━━ RECORDS SHOWN
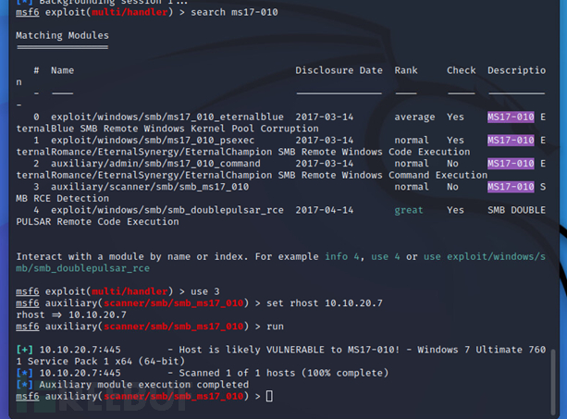Click the 'Matching Modules' heading
Screen dimensions: 567x419
click(x=62, y=35)
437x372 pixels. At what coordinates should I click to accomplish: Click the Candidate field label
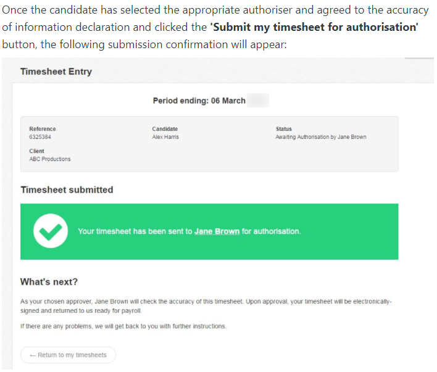coord(165,129)
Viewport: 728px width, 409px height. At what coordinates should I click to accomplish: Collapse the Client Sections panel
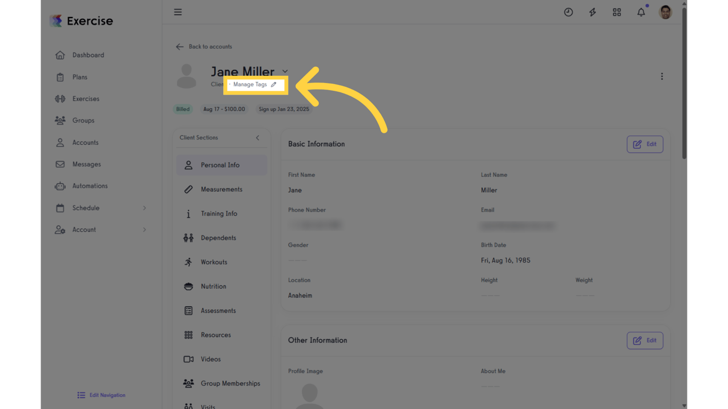pos(257,138)
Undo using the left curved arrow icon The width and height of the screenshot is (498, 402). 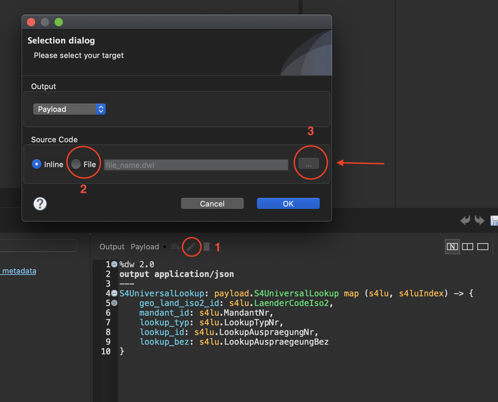465,220
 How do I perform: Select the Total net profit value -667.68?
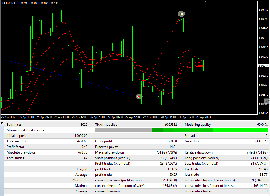82,141
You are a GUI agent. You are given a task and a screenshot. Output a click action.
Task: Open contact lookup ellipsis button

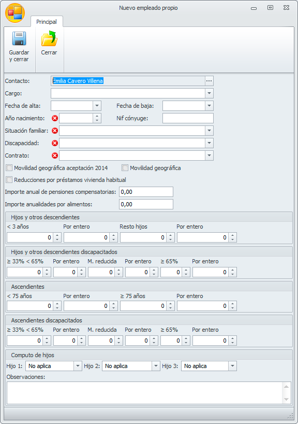209,81
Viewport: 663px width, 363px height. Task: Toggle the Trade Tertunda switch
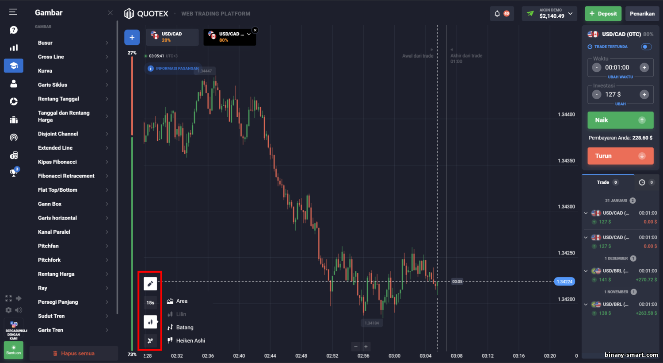click(646, 46)
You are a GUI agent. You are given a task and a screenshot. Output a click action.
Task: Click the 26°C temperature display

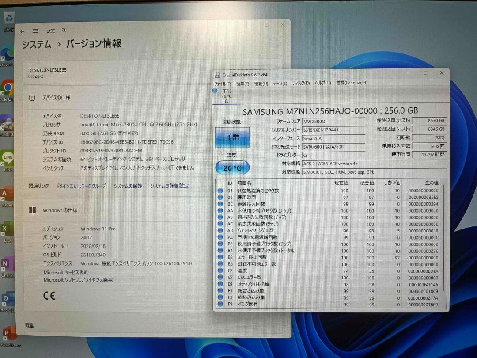[232, 167]
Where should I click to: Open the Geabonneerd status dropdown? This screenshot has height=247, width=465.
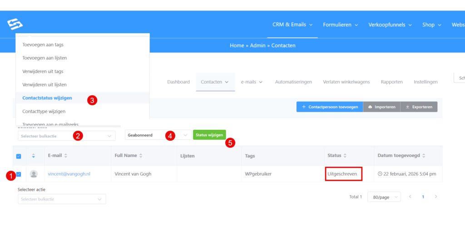pos(158,135)
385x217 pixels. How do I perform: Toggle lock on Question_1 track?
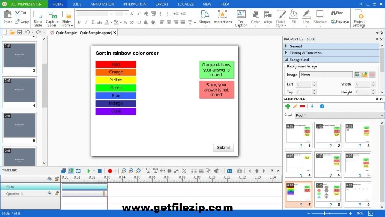click(x=57, y=193)
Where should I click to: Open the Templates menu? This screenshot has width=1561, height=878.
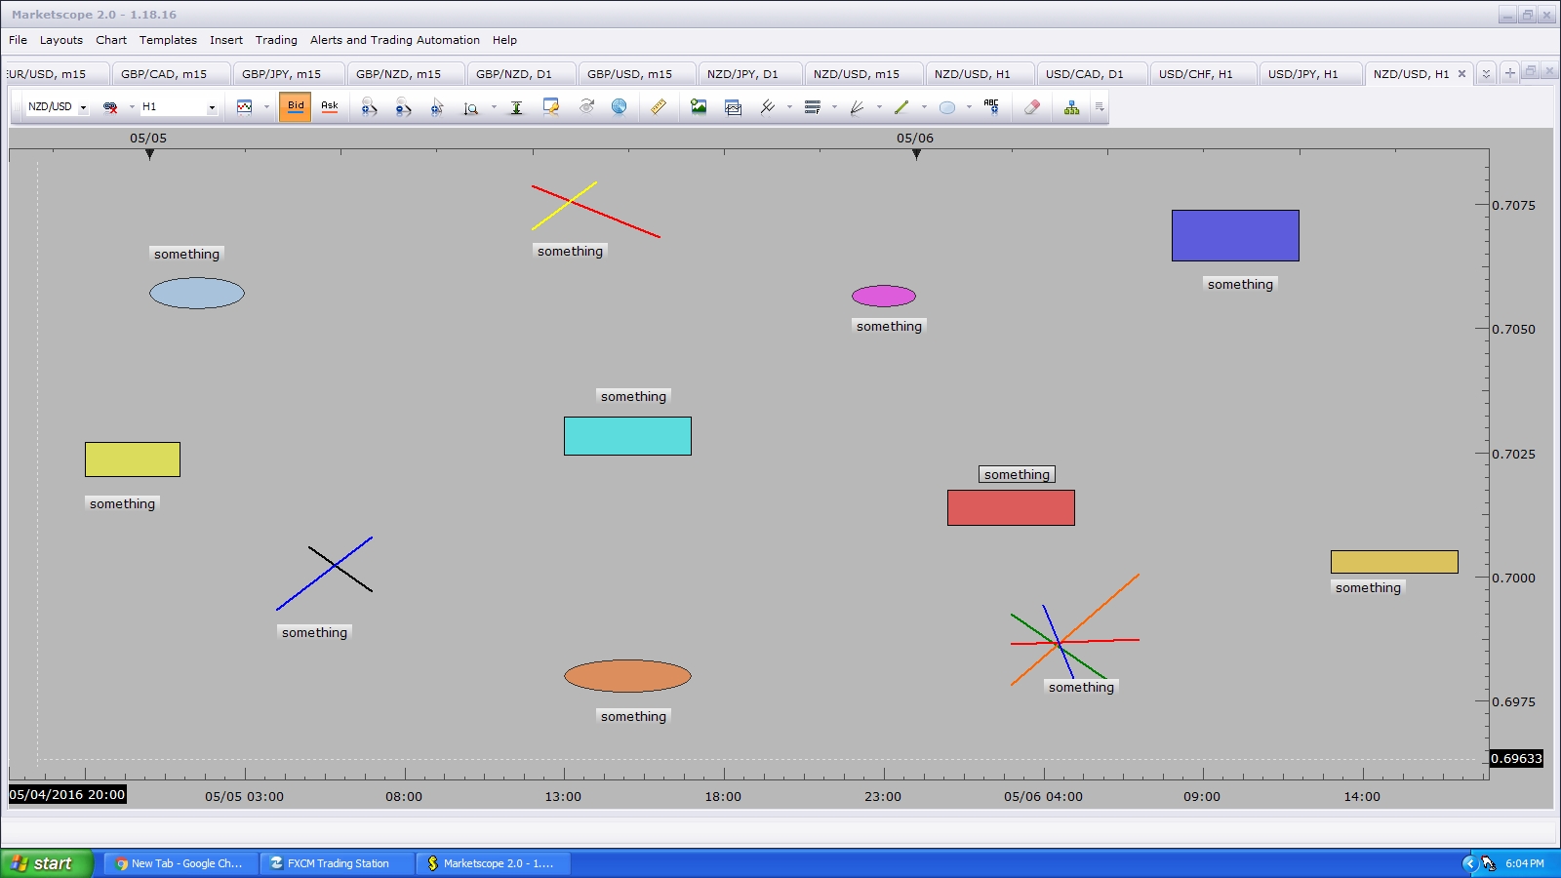point(168,40)
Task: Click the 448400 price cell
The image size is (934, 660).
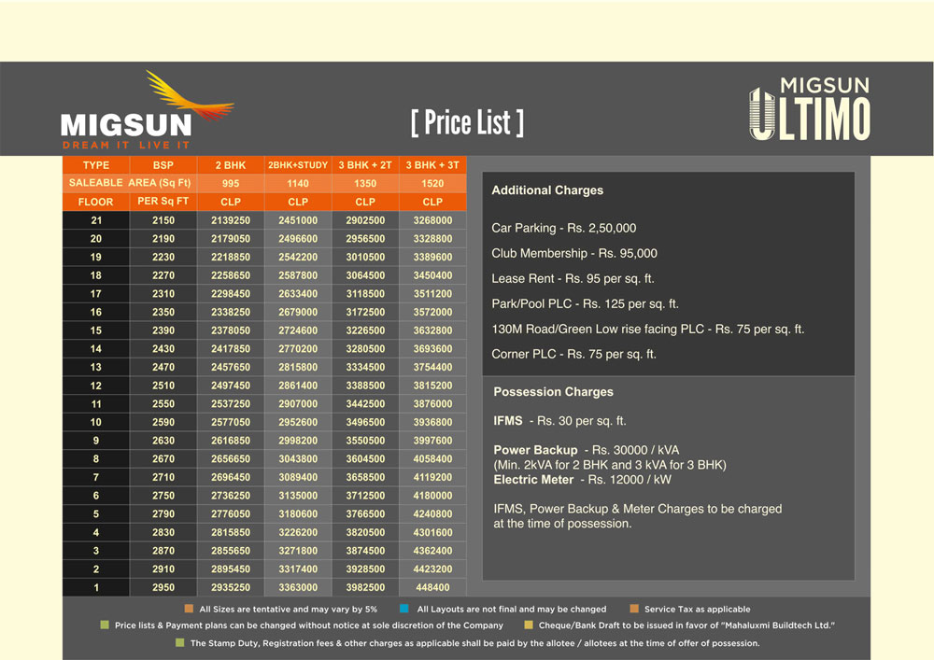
━━━━
PROBLEM REQUIREMENTS
Each line between the one holding "Task: Open contact lookup ellipsis button" and the one holding "Task: Click the 448400 price cell", inclusive, should be copied exactly as it appears above, and pictures should be omitted.

EXPECTED ANSWER
Task: Open contact lookup ellipsis button

209,81
Viewport: 663px width, 363px height. Task: Toggle the Trade Tertunda switch
click(646, 46)
You are a GUI agent. You are given a task and a screenshot. Output a click action.
Task: Click the 26°C temperature display

[232, 167]
Where should I click to: Open the Geabonneerd status dropdown? This screenshot has height=247, width=465.
pos(158,135)
385x217 pixels. How do I perform: Toggle lock on Question_1 track?
click(x=57, y=193)
Where should I click to: Open the Templates menu? This screenshot has width=1561, height=878.
point(168,40)
Task: Click the 448400 price cell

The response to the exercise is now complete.